When is AI appropriate?
I was invited last week to an event co-sponsored by the White House,Microsoft, and NYU called AI Now: The social and economic implications of artificial intelligence technologies in the near term. Many of the discussions were under “Chatham House Rule,” which means I get to talk about the ideas without attributing any given idea to any person.
Before I talk about some of the ideas that came up, I want to mention that the definition of “AI” was never discussed. After a while I took it to mean anything that was technological that had an embedded flow chart inside it. So, anything vaguely computerized that made decisions. Even a microwave that automatically detected whether your food was sufficiently hot – and kept heating if it wasn’t – would qualify as AI under these rules.
In particular, all of the algorithms I studied for my book certainly qualified. And some of them, like predictive policing and recidivism risk models, google search and resume filtering algorithms, were absolutely talked about and referred to as AI.
One of the questions we posed was, when is AI appropriate? Is there a class of questions that AI should not be used for, and why? More interestingly, is there AI working and making decisions right now, in some context, that should be outlawed? Or at least put on temporary suspension?
[Aside: I’m so glad we’re actually finally discussing this. Up until now it seems like wherever I go it’s taken as a given that algorithms would be an improvement over human decision-making. People still automatically assume algorithms are more fair and objective than humans, and sometimes they are, but they are by no means perfect.]
We didn’t actually have time to thoroughly discuss this question, but I’m going to throw down the gauntlet anyway.
Take recidivism risk models. Julia Angwin and her team at ProPublica recently demonstrated that the COMPAS model, which was being used in Broward County Florida (as well as many other places around the country), is racist. In particular, it has very different errors for blacks and for whites, with high “false positive” rates for blacks and high “false negative” rates for whites. This ends up meaning that blacks go to jail for longer, since that’s how recidivism rates are being used.

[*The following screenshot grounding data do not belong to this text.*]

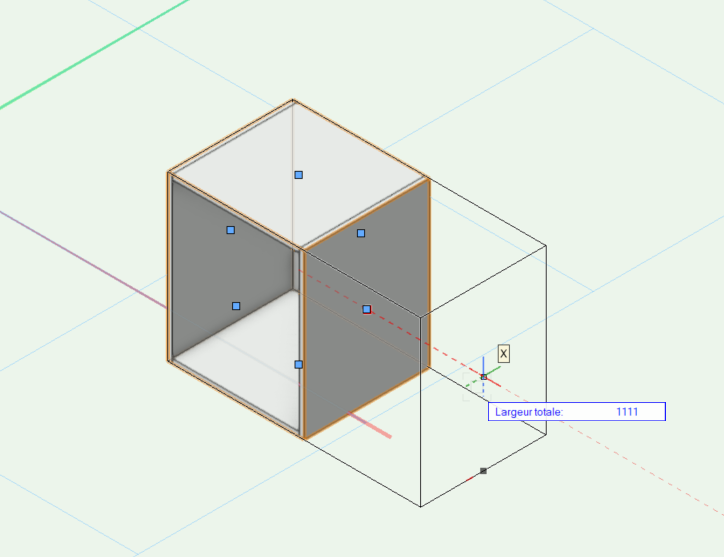Click the dark snap point beside the X label
The width and height of the screenshot is (724, 557).
pos(483,377)
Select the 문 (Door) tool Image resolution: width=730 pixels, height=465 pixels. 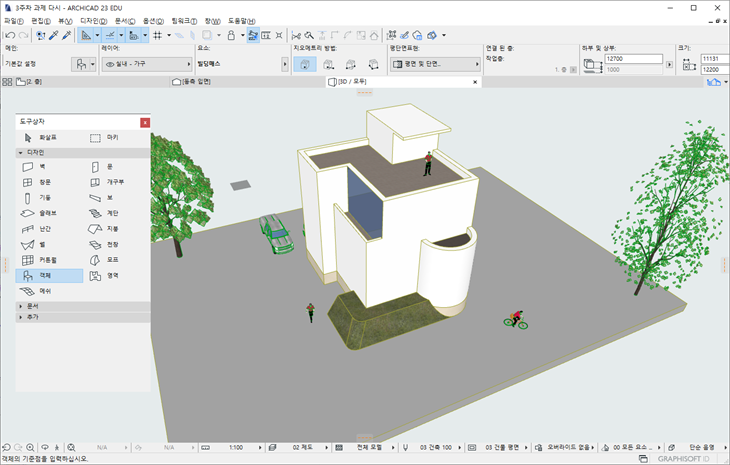(x=105, y=167)
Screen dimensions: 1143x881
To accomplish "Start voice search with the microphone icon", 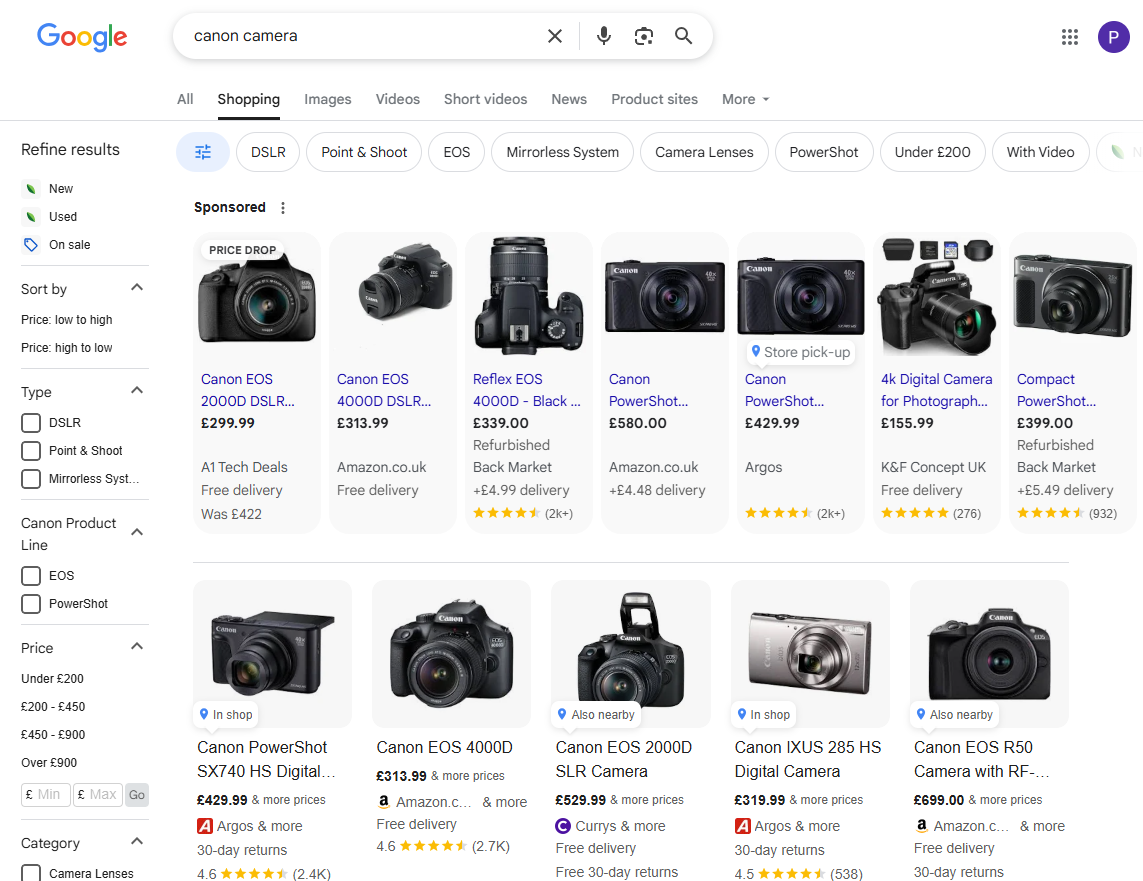I will click(x=604, y=36).
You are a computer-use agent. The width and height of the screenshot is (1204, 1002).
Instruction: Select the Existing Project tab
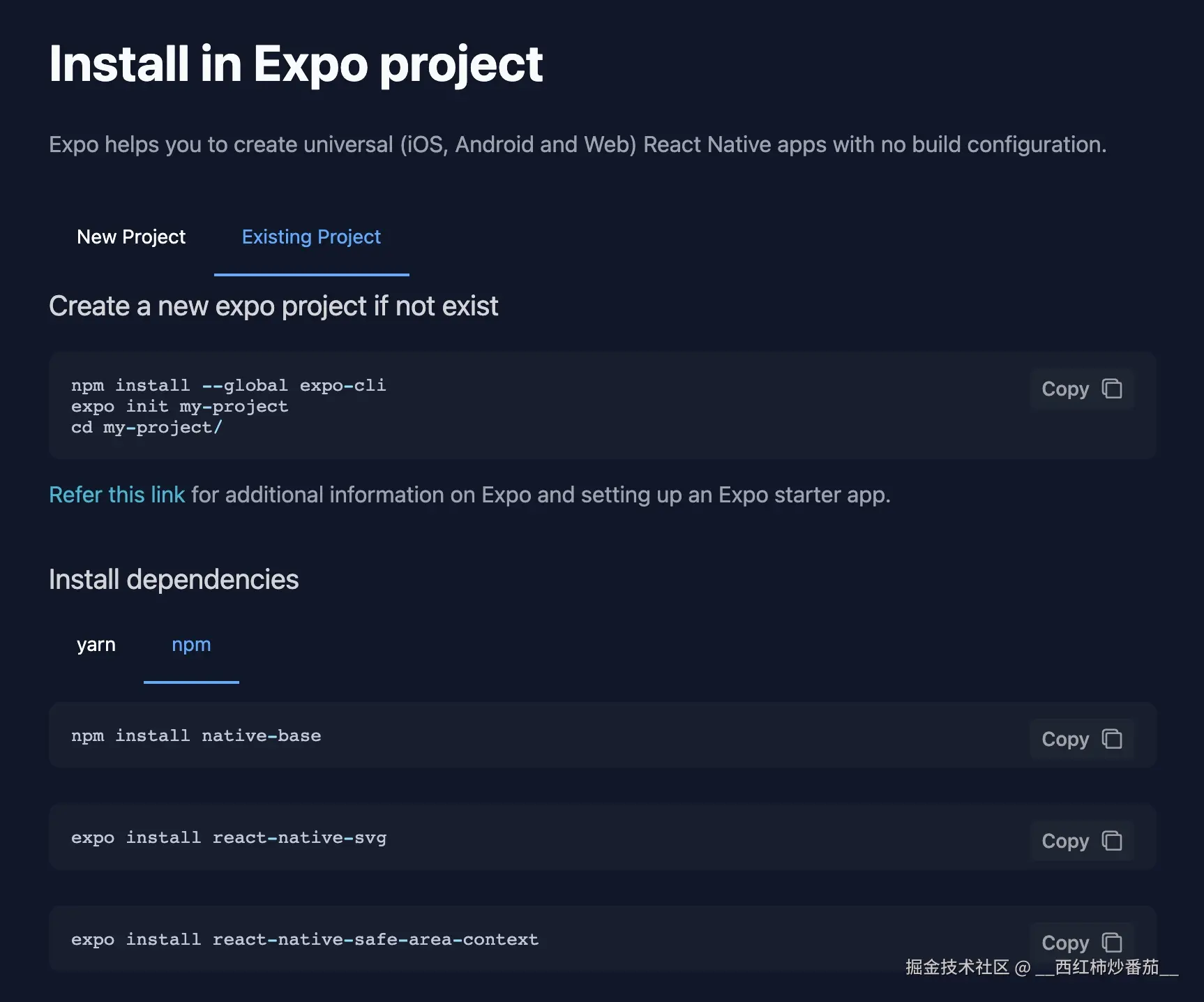click(311, 237)
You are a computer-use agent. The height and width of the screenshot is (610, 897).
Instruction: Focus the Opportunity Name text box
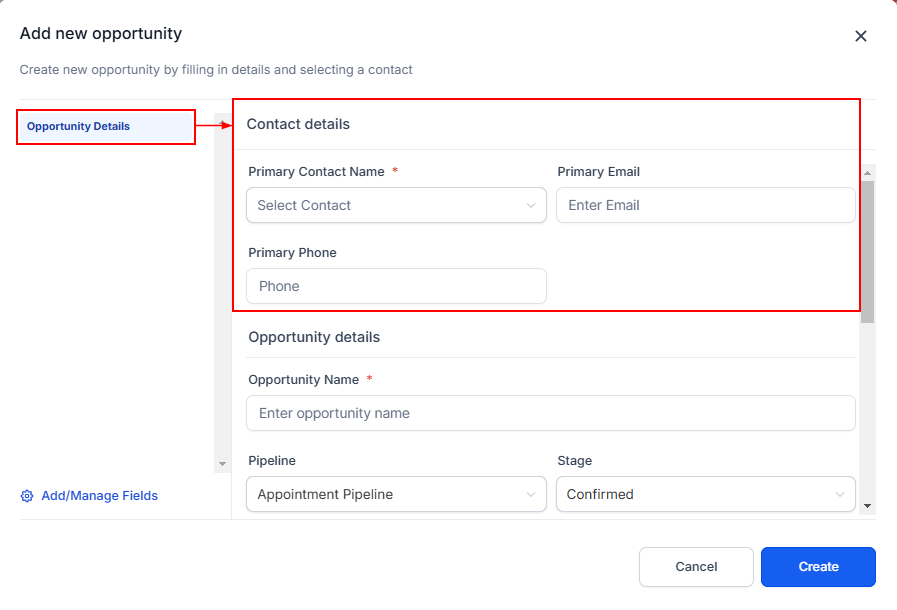550,413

So, do we throw out recidivism modeling altogether? After all, judges by themselves are also racist; a models such as the COMPAS model might actually be improving the situation. Then again, it might be making it worse. We simply don’t know without a monitor in place. (So, let’s get some monitors in place, people! Let’s see some academic work in this area!)
I’ve heard people call for removing recidivism models altogether, but honestly I think that’s too simple. I think we should instead have a discussion on what they show, why they’re used the way they are, and how they can be improved to help people.

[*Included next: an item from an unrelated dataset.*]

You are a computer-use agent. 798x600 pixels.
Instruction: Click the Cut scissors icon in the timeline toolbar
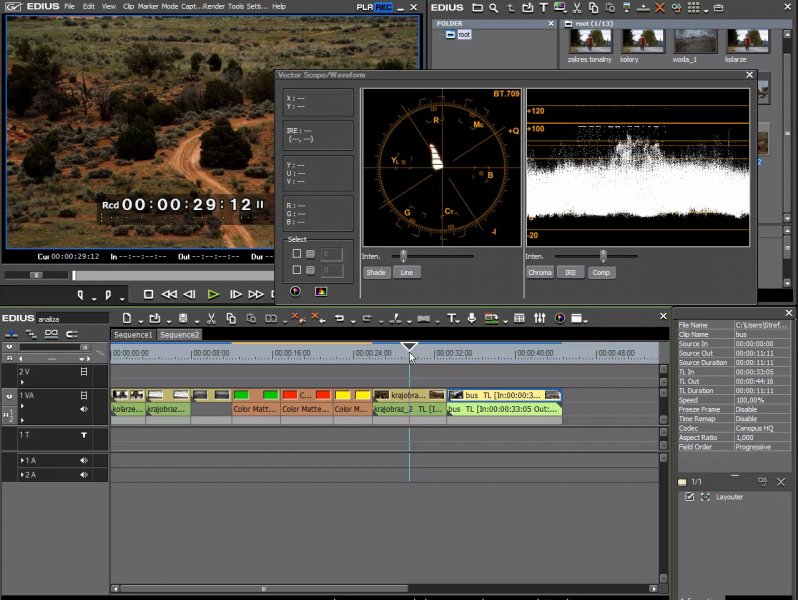[x=212, y=318]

So, if we’re seeing way more black (men) with high recidivism risk scores, we need to ask ourselves: why are black men deemed so much more likely to return to jail? Is it because they’re generally poorer and don’t have the start-up funds necessary to start a new life? Or don’t have job opportunities when they get out of prison? Or because their families and friends don’t have a place for them to stay? Or because the cops are more likely to re-arrest them because they live in poor neighborhoods or are homeless? Or because the model’s design itself is flawed? In short, what are we measuring when we build recidivism scores?
Second, why are recidivism risk models used to further punish people who are already so disadvantaged? What is it about our punitive and vengeful justice system that makes us punish people in advance for crimes they have not yet committed? It keeps them away from society even longer and further casting them into a cycle of crime and poverty. If our goal were to permanently brand and isolate a criminal class, we couldn’t look for a better tool. We need to do better.
Next, how can we retool recidivism models to help people rather than harm them? We could use the scores to figure out who needs resources the most in order to stay out of trouble after release, to build evidence that we need to help people who leave jail rebuild their lives. How do investments in education inside help people once they get out land a job? Do states that make it hard for employers to discriminate based on prior convictions – or for that matter on race – see better results for recently released prisoners? To what extent does “broken windows policing” in a neighborhood affect the recidivism rates for its inhabitants? These are all questions we need to answer, but we cannot answer without data. So let’s collect the data.
Back to the question: when is AI appropriate? I’d argue that building AI is almost never inappropriate in itself, but interpreting results of AI decision-making is incredibly complicated and can be destructive or constructive, depending on how well it is carried out.
And, as was discussed at the meeting, most data scientists/ engineers have little or no training in thinking about this stuff beyond optimization techniques and when to use linear versus logistic regression. That’s a huge problem, because part of AI – a big part – is the assumption that AI can solve every problem in essentially the same way. AI teams are, generally speaking, homogenous in gender, class, and often race, and that monoculture gives rise to massive misunderstandings and narrow ways of thinking.
The short version of my answer is, AI can be made appropriate if it’s thoughtfully done, but most AI shops are not set up to be at all thoughtful about how it’s done. So maybe, at the end of the day, AI really is inappropriate, at least for now, and until we figure out how to involve more people and have a more principled discussion about what it is we’re really measuring with AI.